高い理想ってやつは、高い志のもとに使われないと。低い志のもとに使われると、せっかくの高い理想も次第に薄汚れてくる。今回の件で、「報道の自由」ってやつは、どうもうさんくさいぞ、という感じを持った人は少なからずいたに違いない。「要するに、自分たちのくだらねえゴシップ記事を擁護するための方便じゃねえか」と思っちゃった人は絶対にいたはずだ。

そうして、文春の主張は、報道の自由におけるオオカミ少年の「オオカミがきたぞ!」的ものに堕してゆく。くだらない、つまらないことで「報道の自由」ってやつを持ち出す度に、それは「オオカミがきたぞ!」という叫びにしか聞こえなくなってしまう。

そして。いつの日か、本当に「報道の自由」の危機がやってきたとき、誰もその叫びに耳を貸さなくなる。どんなに心ある人々が「本当にオオカミがきたんだ!」と叫んでも、誰もそれを信じなくなってしまう。そのことを、僕は何より怖れる。
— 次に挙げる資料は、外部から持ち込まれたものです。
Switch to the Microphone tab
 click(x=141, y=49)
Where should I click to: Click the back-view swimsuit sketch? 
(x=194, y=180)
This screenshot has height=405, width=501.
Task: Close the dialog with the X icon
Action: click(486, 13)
子供の喧嘩にナイフや拳銃を持ち出しちゃいけない。くだらない喧嘩に大げさすぎる武器をもちだしちゃいけないよ。そういうのは、本当の、本気でやる喧嘩にとっておくもんだ。少なくとも、そういう喧嘩をやる気構えがあるならば、ね。——僕の記憶では、先の大戦で本当の「報道の自由の危機」が訪れたとき、文芸春秋はそれに対し戦おうともせず時の政権にこびへつらった企業の一つではなかったか? 文芸春秋に、石橋湛山率いる東洋経済新報のような気骨があったか? くだらない喧嘩をしている暇があったら、牙を研ぎなさい、牙を。